The St. Gallen Claude Diallo lived in New York for eleven years and recommends the city to every young jazz musician. The world-famous pianist and composer accuses the Swiss jazz club scene of lacking competence.
In five days, he could organize a ten-day tour of Japan via Facebook, says the East Swiss jazz pianist Claude Diallo. However, when the internationally active musician, who was born in 1981, repeatedly called on the Basel jazz club Bird’s Eye for an appearance, he received an e-mail with the words “Patience, my friend”. He can only rub his eyes.
He knows colleagues who have won the Swiss Jazz Award and yet were not allowed to perform in the Zurich Club Moods. “And if I recommend there a band that has won the Grammy, they do not even know them.” With the Swiss jazz club scene diallo goes at least tough on the court: “The lack of expertise that I feel there, annoys me.”
«Swiss are missing the attack»
Claude Diallo’s success as a jazz pianist is completely determined by his view that he flew out early. “I would not have got any further here.” He quit the St. Gallen Jazz School to study in Boston at the famous Berklee College of Music. At that time he was only laughed at in St. Gallen. Diallo has learned one thing above all abroad: persistence. For him, she has become the key to success. He stubbornly tried to study with a high school teacher in Boston in 2004 and not at any one.
Raymond Santisi, where celebrities such as Keith Jarrett or Diana Krall went to school, has added Diallo to his class. “There is still a lack of color in your game, but we can do it,” he encouraged the young Swiss. Diallo likes to remember another teacher, Charlie Banacos. At 5.30am he sometimes had his lesson there. Banacos told him: “You realize that you Swiss were never at war, there is also missing in the piano playing the attack.”
Fighting, staying tuned, writing 350 e-mails to play “Fifty Five” in New York: In Switzerland, one might write an e-mail and then give up in frustration, says Diallo. By the beginning of 2018, eleven years, he lived in New York, played jazz and directed a music school, almost to the point of burnout. “With us, fighting stance is considered bad, in New York you need it.” Diallo once told an organizer that he was good, “I’m playing okay.” He said, “If only you okay I can not take you seriously. “Claude Diallo has met a scene in New York that he found unprejudiced, open, frank and free. “I sometimes fell on my face. And New York is a city that also has fears, but the fact that I have to perform the best in every situation has given my career a tremendous boost. “He could only recommend flying out of Switzerland to any young jazz player.
“Here in Switzerland, you do not like to hear criticism,” says Claude Diallo, who would like to abolish the term jazz altogether, because he is now rather frightening. He also regrets seeing only older audiences in his Swiss concerts today. To really be successful, you have to play abroad as a Swiss jazz musician.
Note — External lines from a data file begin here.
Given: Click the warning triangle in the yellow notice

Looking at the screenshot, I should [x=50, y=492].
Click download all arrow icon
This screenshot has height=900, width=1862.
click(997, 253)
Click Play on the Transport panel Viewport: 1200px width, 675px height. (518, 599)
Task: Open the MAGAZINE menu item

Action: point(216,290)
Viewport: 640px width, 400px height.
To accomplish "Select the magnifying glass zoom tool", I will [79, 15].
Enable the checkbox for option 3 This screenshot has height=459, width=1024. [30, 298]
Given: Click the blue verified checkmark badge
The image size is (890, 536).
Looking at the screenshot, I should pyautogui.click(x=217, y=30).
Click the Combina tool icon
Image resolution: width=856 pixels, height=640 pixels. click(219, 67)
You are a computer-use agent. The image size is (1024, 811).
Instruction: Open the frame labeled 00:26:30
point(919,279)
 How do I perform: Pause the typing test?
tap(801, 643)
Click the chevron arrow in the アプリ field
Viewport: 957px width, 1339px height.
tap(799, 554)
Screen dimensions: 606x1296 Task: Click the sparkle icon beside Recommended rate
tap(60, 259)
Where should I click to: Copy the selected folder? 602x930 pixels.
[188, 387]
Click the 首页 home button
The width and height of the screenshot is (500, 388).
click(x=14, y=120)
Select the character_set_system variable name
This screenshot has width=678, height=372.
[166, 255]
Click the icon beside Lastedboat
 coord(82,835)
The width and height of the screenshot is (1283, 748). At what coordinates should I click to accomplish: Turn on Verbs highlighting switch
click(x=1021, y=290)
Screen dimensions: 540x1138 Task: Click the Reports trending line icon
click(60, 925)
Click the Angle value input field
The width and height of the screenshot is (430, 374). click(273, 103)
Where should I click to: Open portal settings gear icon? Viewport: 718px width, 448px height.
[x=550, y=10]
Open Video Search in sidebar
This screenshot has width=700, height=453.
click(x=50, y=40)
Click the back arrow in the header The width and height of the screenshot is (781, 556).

Learned not to mince words
Diallo has also spent a year and a half in China, learning Chinese. “In China, I’ve learned that it does not matter where you live. You can achieve the same everywhere. But not with Swiss politeness. “He has learned by flying that he does not mince his words, even if he is now strongly criticizing the St. Gallen culture festival on Facebook for the fact that the musicians are chattering in an unprecedented noise level Audience would have to play. He finds this “primitive”. He himself would have canceled an appearance there immediately.
Claude Diallo has flown out and made a name for himself outside of Switzerland. And now it is the love that made him fly back. He lives with his young family for several months in Trogen, where he also teaches at the Kantonsschule.